Good Morning from my Robotics Lab! This is Shadow_8472 with a side project of the week. Let’s get started!
I’ve been interested in having the basics of a smartphone again for a while now. I was planning on diving into Android Debug Bridge for this month’s large project, but my PinePhone showed up again after a couple years. For the unaware, the PinePhone is basically a Linux computer in the profile of a smartphone.
My PinePhone is the second edition released: it understandably has early adopter issues like slow load times and needing to about live on a charger when not in use. It came preloaded with Ubuntu Touch; while I could see myself using it (should it actually work), I’m not particularly impressed. I need text, call, and picture capabilities. It’s not able to do any of those right now.
I installed my current SIM card. Now, this SIM was sold locked to an LG Stylo 5 smartphone for the duration of the initial contract (now expired). My PinePhone sees the name of my provider, but anything involving data over the cellular network escapes me for the time being. I will need to contact my mobile service provider.
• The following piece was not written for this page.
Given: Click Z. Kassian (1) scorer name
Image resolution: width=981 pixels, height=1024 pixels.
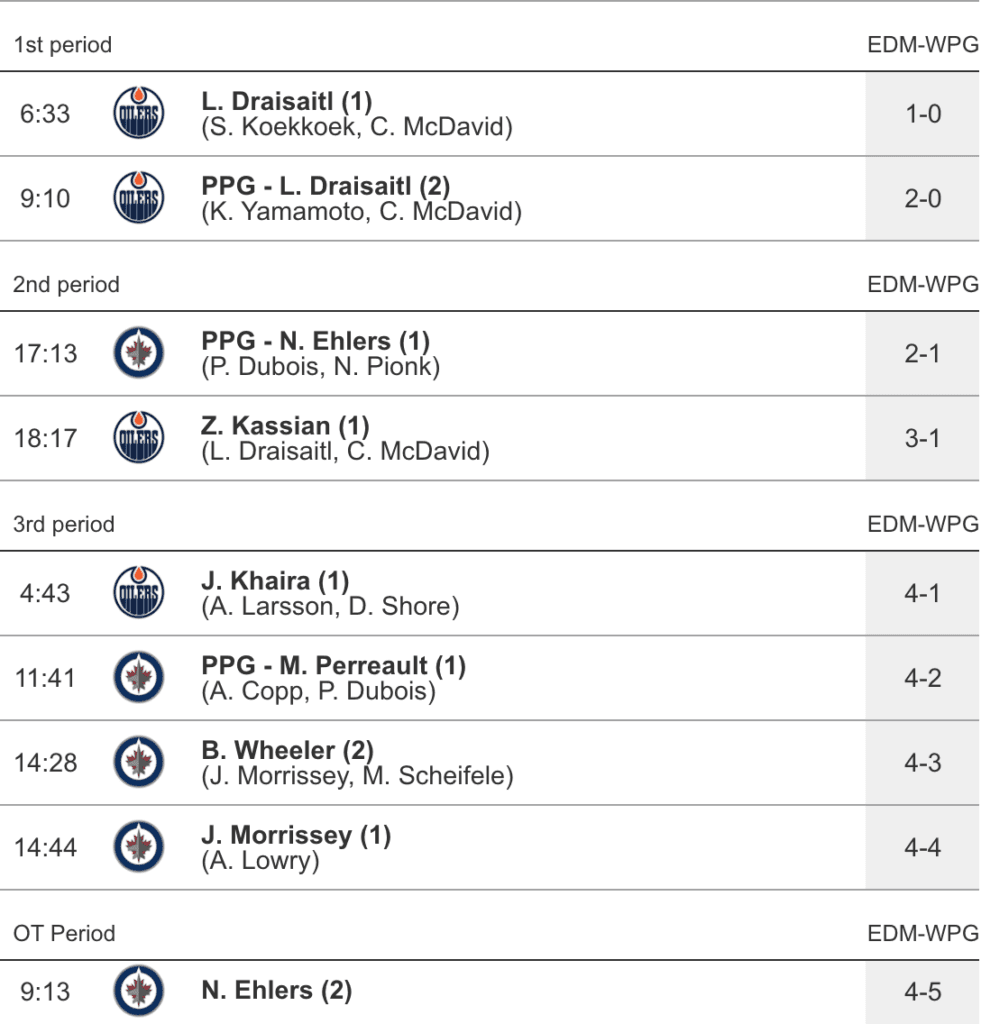Looking at the screenshot, I should 285,427.
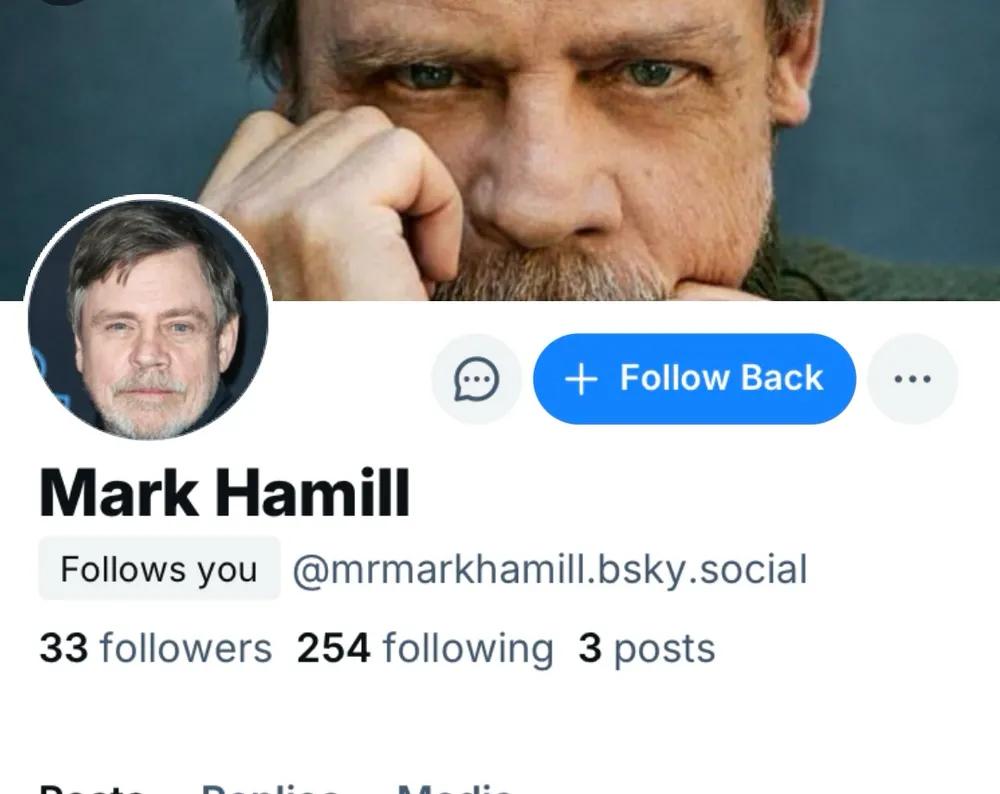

Aside from mobile data, something is off with my camera app. Pair that with my mediocre response to Ubuntu Touch, and now I want to try a different OS. I’m a fan of KDE, so I went to the Pine64 PinePhone OS index [1] and downloaded/flashed one marked KDE to a microSD card (one of my good ones; rest in peace abandoned project PiCore – I’ll do better next time). I totally missed that the image was a factory test, but at least I was able to verify that both my cameras work but cellular data is still a bust.
Take 2: postmarketOS is a mobile distribution with an option for Plasma Mobile. I was tossed between multiple websites before locating the actual download link. Dolphin file viewer calculates Shasums, flashing SD cards has almost become second nature at this point, and then it’s a matter of booting for the first time.
Plasma Mobile imitates Android about as well as KDE imitates Windows. It felt almost like coming home. Response time was improved, the camera worked, and the layout felt more familiar than not. The system time zone settings were a little harder to find. Overall, it offers a bit less stability than Ubuntu Touch, but the upsides more than make up for it.
I spent a day or so with tech support. Phones these days come with multiple locks and they can often be confused for each other. There is the lock that binds the phone to its original carrier. There is the lock screen to authenticate the user. There is also the lock binding the SIM to the phone body. My phone was locked, but the SIM must have noticed it was in a strange host and blown some sort of digital fuse. I can’t say I wasn’t warned.
Takeaway
I’m mad. My phone should be technologically compatible with their network. I have the skills to self-support my local hardware, but tech support won’t work with me on the equipment beyond my control. I’m hoping it’s the fuse hypothesis and that someone in-store can service the SIM without dumping me for the sake of the phone.
Final Question
What tech support disaster have you experienced or observed?